23% of dogs on imepitoin experienced adverse events necessitating a switch to another medication. These results suggest that, when used as first-line treatment, imepitoin may lead to more frequent and earlier cluster seizures, along with adverse effects, compared to phenobarbital monotherapy. Considering the author’s own clinical experience and these findings, he leans towards recommending phenobarbital over imepitoin as the initial medication for dogs with epilepsy.
Both phenobarbital and imepitoin are contraindicated in cases of severe hepatic insufficiency. Consequently, potassium bromide, which is free of liver metabolism, emerges as a viable option for patients with hepatic insufficiency.
The ACVIM panel awarded potassium bromide a second tier status in the triangle (moderate recommendation and most likely to be effective). A study indicated that 74% of dogs experienced a 50% or greater reduction in seizure frequency with potassium bromide monotherapy (Boothe, 2012).
In instances of serious renal insufficiency, all three options are contraindicated, and the decision to use should hinge on a risk-benefit analysis conducted by the attending veterinarian on a case-by-case basis.
Levetiracetam received a low recommendation from the ACVIM panel and sits on tier three of the triangle. All other AEDs are on the lower level of the triangle as they have little evidence to support their use. None of these drugs are licensed for treating canine epilepsy.
Several reasons exist as to why phenobarbital may not be sufficient in managing epilepsy. Sometimes this may be because the dog has an identifiable underlying cause for the seizures that has not been diagnosed, the dog may be one of the 25% with refractory epilepsy or it may be that the medication is not being administered at the correct dose. However, owner expectation is probably the most common reason for a perceived failure in management of epileptic dogs (Pergrande et al, 2020).
Some patients will require polytherapy to optimally manage their epilepsy, with 20% to 40% of dogs reported to be refractory to monotherapy with phenobarbital. In these cases, adjunct treatment with an additional antiepileptic medication is required.
Potassium bromide has the best level of evidence based on the ACVIM panel recommendations for adjunct therapy and is the only licensed medication for this indication in dogs.
Phenobarbital has a relatively low level of evidence for adjunct therapy. Given that the majority of dogs requiring a second line antiepileptic medication will be receiving phenobarbital as a first line option, potassium bromide is an optimal choice for adjunct therapy – particularly as it works synergistically with phenobarbital. Levetiracetam and zonisamide are also considered in adjunct therapy, but neither of these drugs is licensed for use in dogs.

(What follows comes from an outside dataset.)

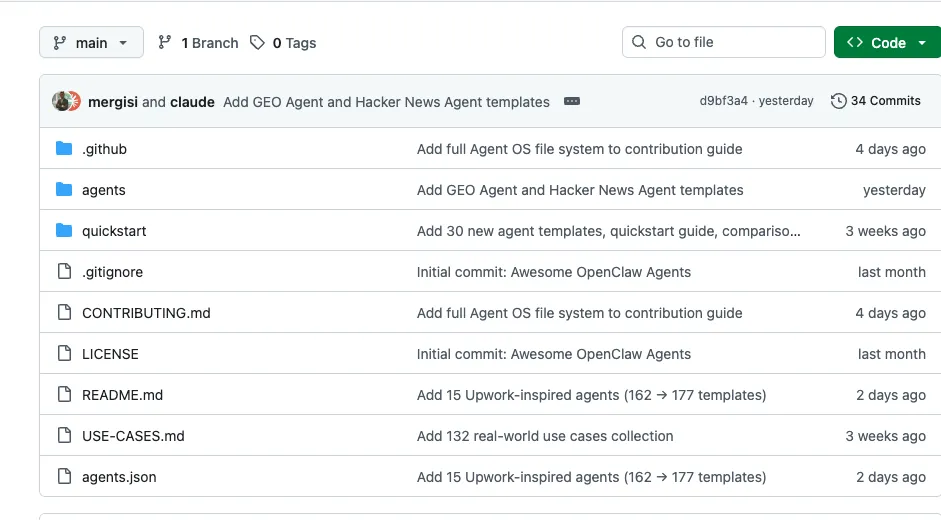Click the file icon beside agents.json

tap(64, 477)
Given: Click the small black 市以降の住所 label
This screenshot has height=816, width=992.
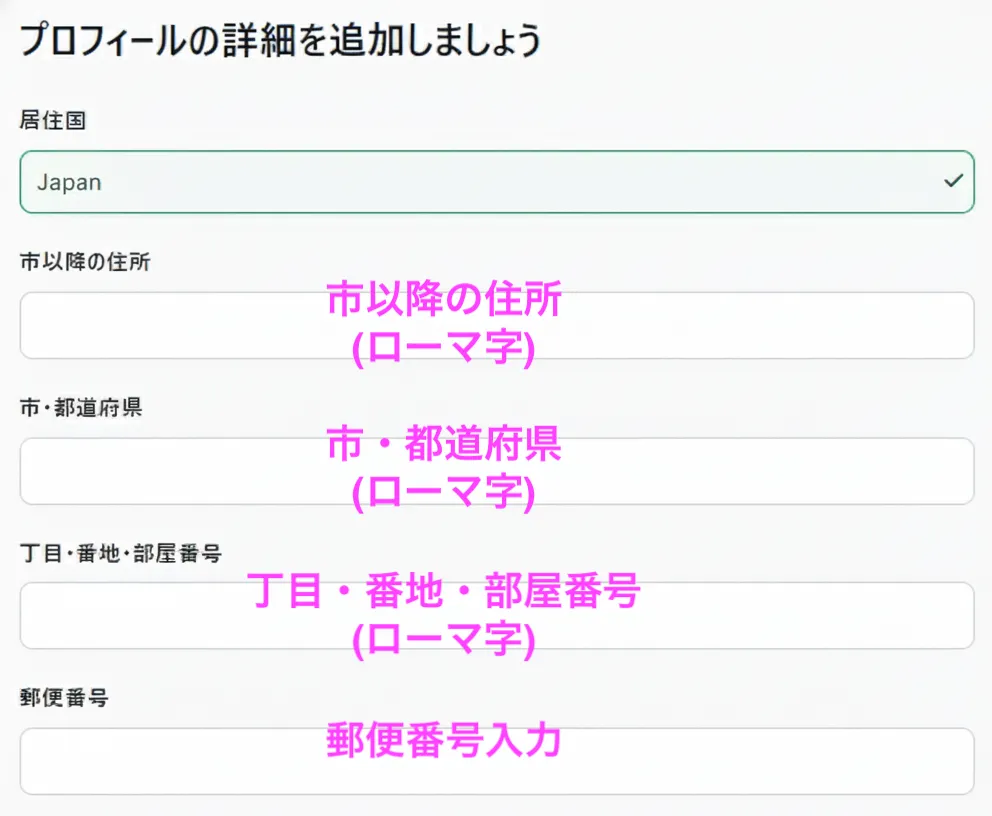Looking at the screenshot, I should click(x=85, y=262).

This article emphasises the critical need for enhanced support, resources, and improved communication platforms to alleviate the emotional and lifestyle challenges experienced by owners of dogs with IE. These insights can potentially enhance the overall caregiving experience for these dedicated dog owners. Initiatives such as the Synaptic Tails podcast, produced in collaboration with TVM and Movement Referrals: Independent Veterinary Specialists, aim to address these issues and develop resources to assist these owners.
Good communication from that first consultation is vital. Signposting resources that can help an owner understand and navigate the care required for an epileptic dog has been shown to positively influence an owner’s quality of life. Failure is often perceived rather than a reality.
A well-informed and empowered owner will serve as an active caretaker of their pet and this can all be achieved through effective veterinarian-client communication.